Household sector interest payments vs. interest income

Finally, on this note, FNB takes a look at how the Household Sector’s interest payments on debt have changed over the long run, versus the trend in the interest received on deposits. In 1998, when average Prime Rate for the year was a very high 20.5%, the Household Sector’s Interest Income reached a multi-decade high of 7% of Gross Income, a level never seen since. By comparison, in that same year its Interest Paid on Debt reached 10% of Gross Income. Net Interest Paid (Interest Paid less Interest Received) by the Household Sector in 1998 was thus 3.0% of Gross Household Income.

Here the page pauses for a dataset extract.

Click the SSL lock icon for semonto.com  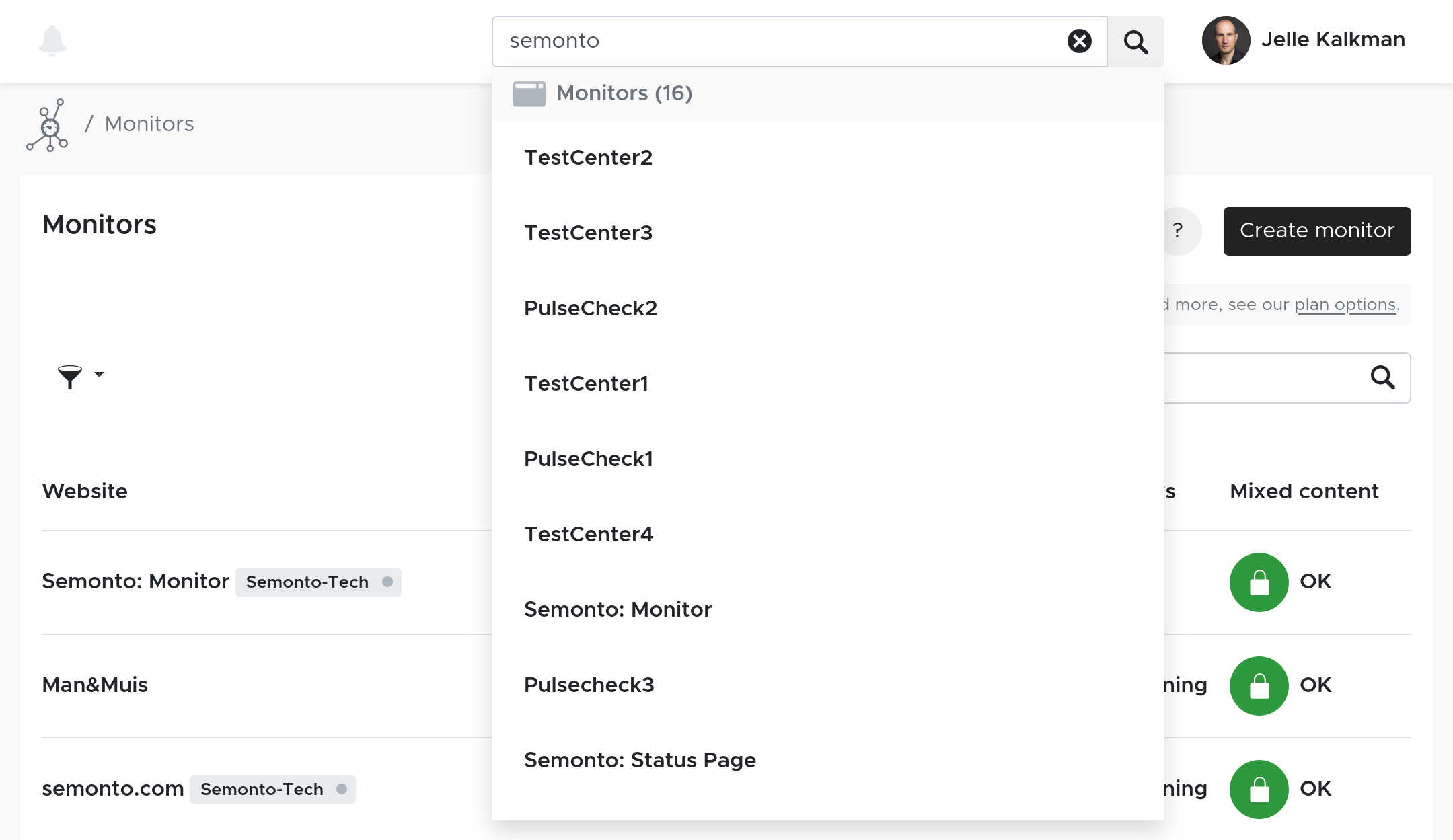click(1258, 789)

Fast forward nearly two decades to 2017. FNB have a far lower average Prime Rate of 10.3%, implying far lower lending as well as deposit rates. But is the Household Sector as a whole better off for this than in 1998? Its Interest Paid on Debt in 2017 was 6.7% of Gross Income, significantly lower than in 1998. However, Interest Received on Debt was a very low 2.6%. This translates into Net Interest Paid by the Household Sector of 4.1% of Gross Income, higher than the 3% of 1998.

Admittedly, lower interest rates can boost other investment income streams periodically, and households also receive dividend and other investment incomes besides interest income.

But when assessing the direct impact of interest rates, on a net basis (interest income subtracted from interest paid) South Africa’s Household Sector pays more interest these days than it did in 1998.

Conclusion

In short, an expected rate cut this week could mildly boost consumer and housing demand, and this would be seen as a short-term positive from that point of view.

However, the bigger Household Sector picture is one of a still-weak savings rate, and still relatively high indebtedness. This can be growth-constraining in the longer run as well as contributing to Household Sector financial vulnerability. In the current environment of improved sentiment, and the memory of the 2008/9 severe Household Sector financial pain fading, the question is whether interest rate cutting off an already low interest rate level could boost credit demand sufficiently as to bring an end to recent trends of declining Household Indebtedness and rising savings rate?